Я смотрел в окно в ожидании того, когда сознание переварит ее последние слова. Неужто жизни и в самом деле достаточно известно, чтобы она шла дальше? Даже после всего этого? Есть ли вообще жизнь после осуждения Назира? Одолеем ли мы это когда-нибудь? Будем вспоминать это и смеяться? Или по крайней мере не плакать? Никак не мог заставить себя спросить, думала ли она когда-нибудь о том, чтобы выйти за меня вопреки желаниям отца, а то и без его благословения. Ничего себе вопросик женщине, которую знаешь чуть больше двух месяцев.
— Ты куда подевался? — спросила Анат. Тихо. Интимно.
— Прости. Поговори со мной о чем-нибудь, не имеющем отношения к Бену. Расскажи мне, почему ты позвонила.
Долгое молчание.
Потом она произнесла голосом, едва отличимым от шепота:
— Я воображала себе.
— О! Расскажи мне об этом. Прошу тебя.
— Я воображала, как пришла к тебе и сказала: «Запри входную дверь». А потом прошла и легла с тобой в постель, и мы не отпускали друг друга всю ночь.
— Тогда я должен лечь в постель. А я сижу в ожидании Бена.
— Мне же нельзя, — выговорила она. — Ты же знаешь, что мне нельзя.
— Боишься, что он узнает?
— Может быть. Может, узнает, может, не узнает. Не поэтому.
— Почему же?
— Потому, что, думаю, если мысленно пройду через это, то, возможно, не быть мне больше девственницей.
Я почувствовал, как вздыбились волоски у меня на руках и на затылке.
— Я не сделаю ничего, чего бы ты не хотела. Ты знаешь это. Я дал слово.
— Так ведь я не давала. Я такого слова не давала.

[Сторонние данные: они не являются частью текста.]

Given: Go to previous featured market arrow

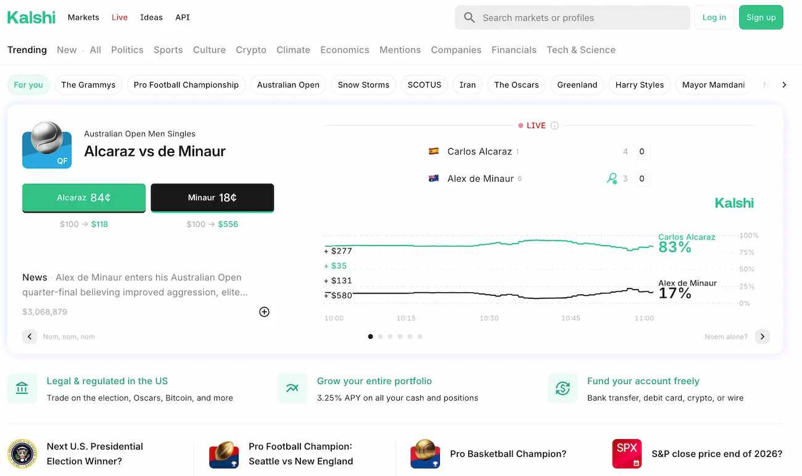Looking at the screenshot, I should pos(30,337).
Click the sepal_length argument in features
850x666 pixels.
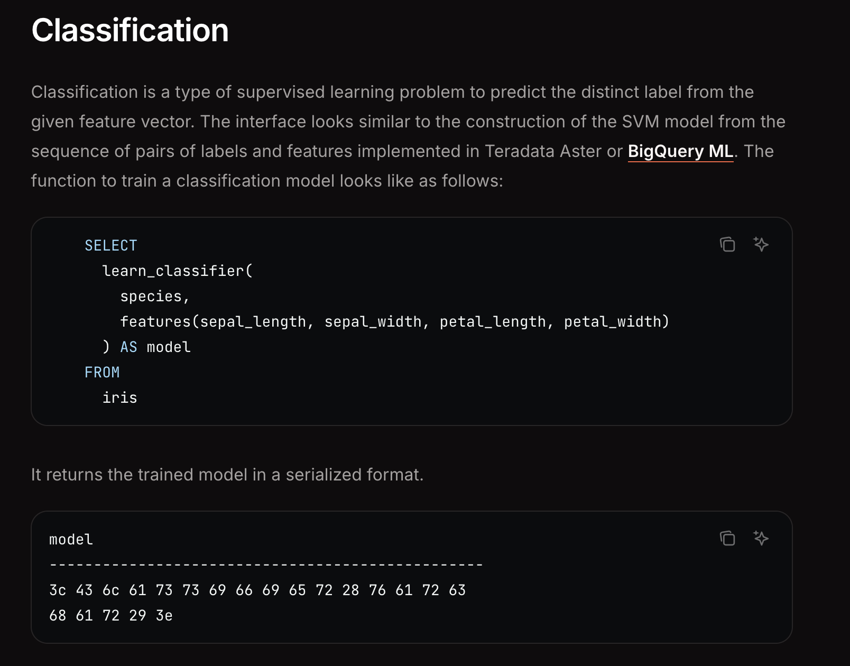253,322
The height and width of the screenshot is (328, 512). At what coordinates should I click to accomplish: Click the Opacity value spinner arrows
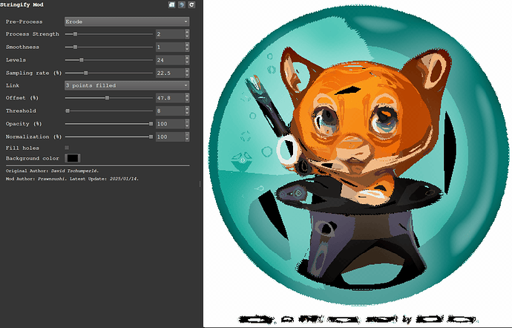tap(187, 124)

Почти минуту ни один из нас ничего не говорил. В буквальном смысле минуту. Дыхание мое усилилось, и я думал, не было ли ей его слышно.
Потом она заговорила:
— Бери телефон и ложись в кровать.
— Хорошо.
Я сделал, как было велено. Разве что на самом деле у меня не было кровати в этой части страны. Пришлось воспользоваться маминой.
Я скользнул под одеяло.
— Сделано. Что теперь?
— Просто положи телефон прямо рядом с лицом. Прямо там, где тебе хотелось бы, чтобы было мое лицо. Теперь расскажи мне что угодно, о чем тебе хочется мне рассказать. Что угодно правдивое. Расскажи мне, что бы ты рассказал, будь я там с тобой.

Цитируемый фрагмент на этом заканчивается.